═══ DATA EXTRACT

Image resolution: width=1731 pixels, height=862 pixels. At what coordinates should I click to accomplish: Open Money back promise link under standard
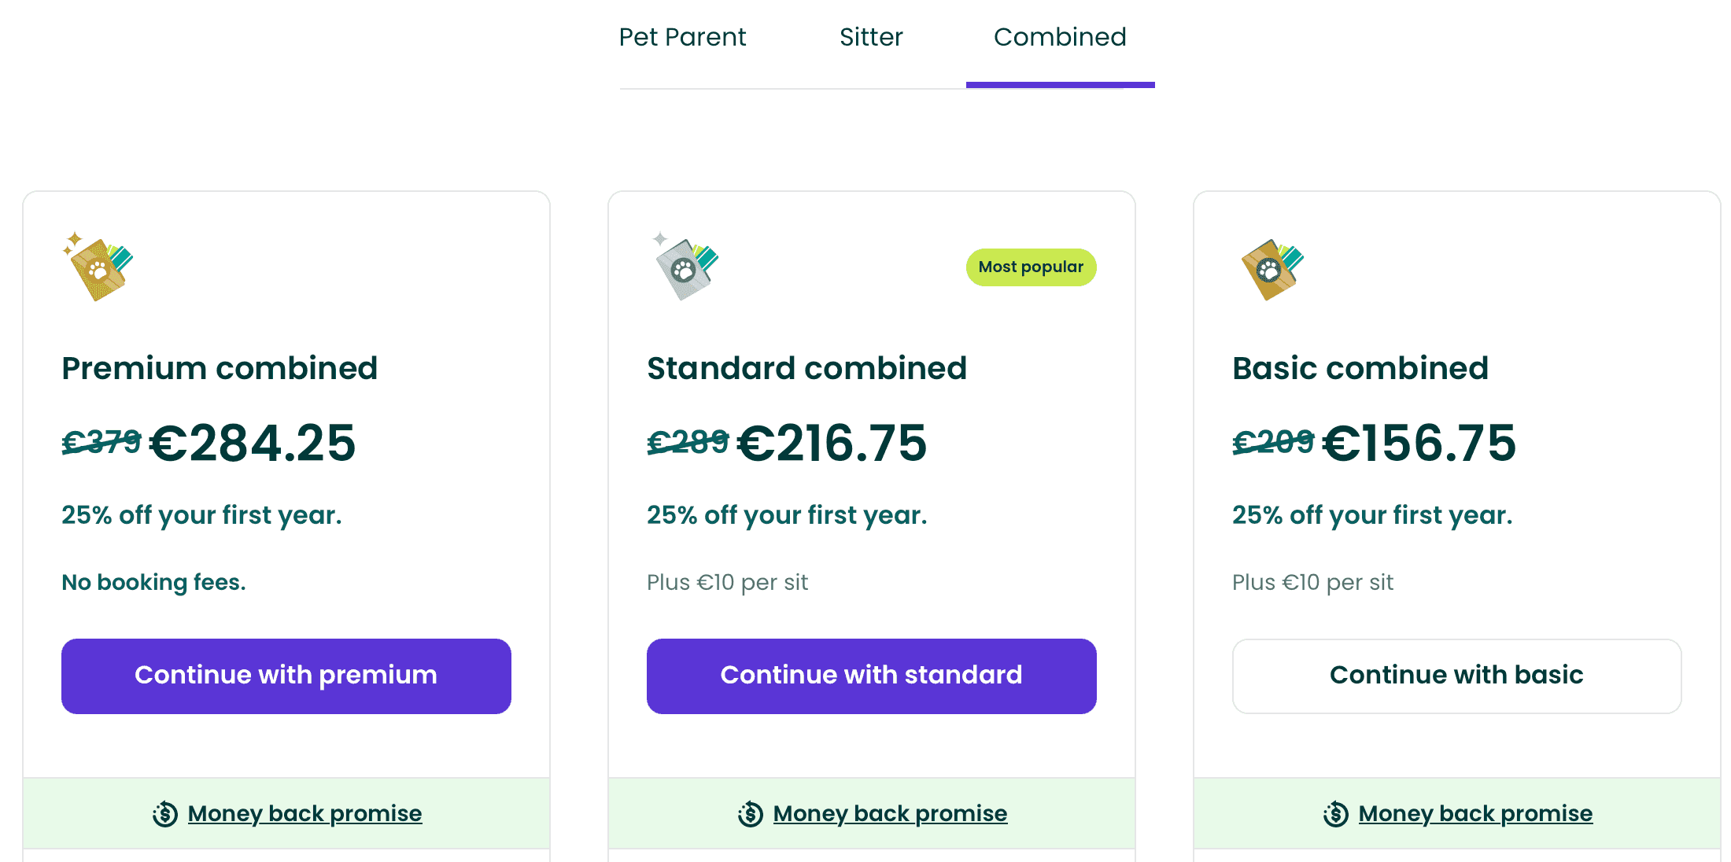tap(890, 813)
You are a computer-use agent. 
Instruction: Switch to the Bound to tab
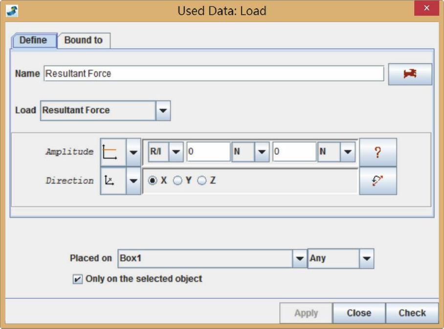[84, 41]
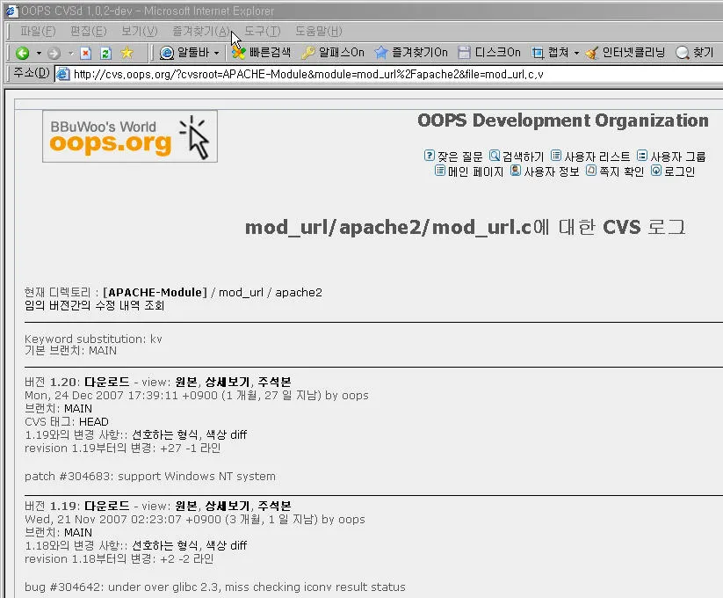723x598 pixels.
Task: Click the URL address bar field
Action: [x=351, y=73]
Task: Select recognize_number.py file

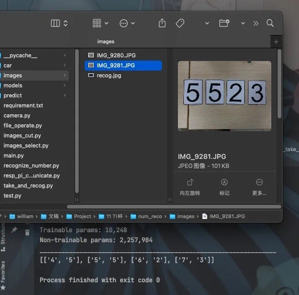Action: click(x=31, y=166)
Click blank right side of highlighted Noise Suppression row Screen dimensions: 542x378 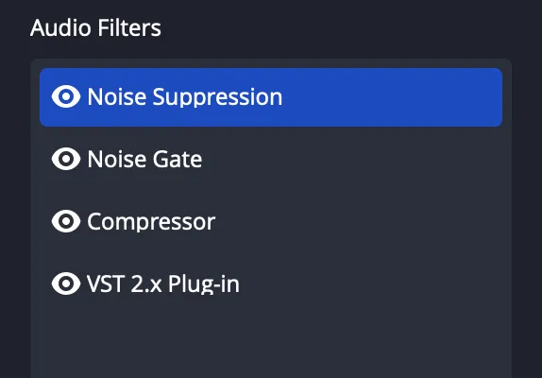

══════

◆ **YOUR TASK**
Restate the data word for word without pictures.

◆ **RESULT BELOW**
Image resolution: width=1731 pixels, height=862 pixels. At what coordinates should I click to accomplish: Open Money back promise link under standard
tap(890, 813)
You are a computer-use agent. 
Instruction: Switch to the Bound to tab
[84, 41]
723x598 pixels.
Task: Click the URL address bar field
Action: [x=351, y=73]
Task: Select recognize_number.py file

Action: click(x=31, y=166)
Click blank right side of highlighted Noise Suppression row Screen dimensions: 542x378 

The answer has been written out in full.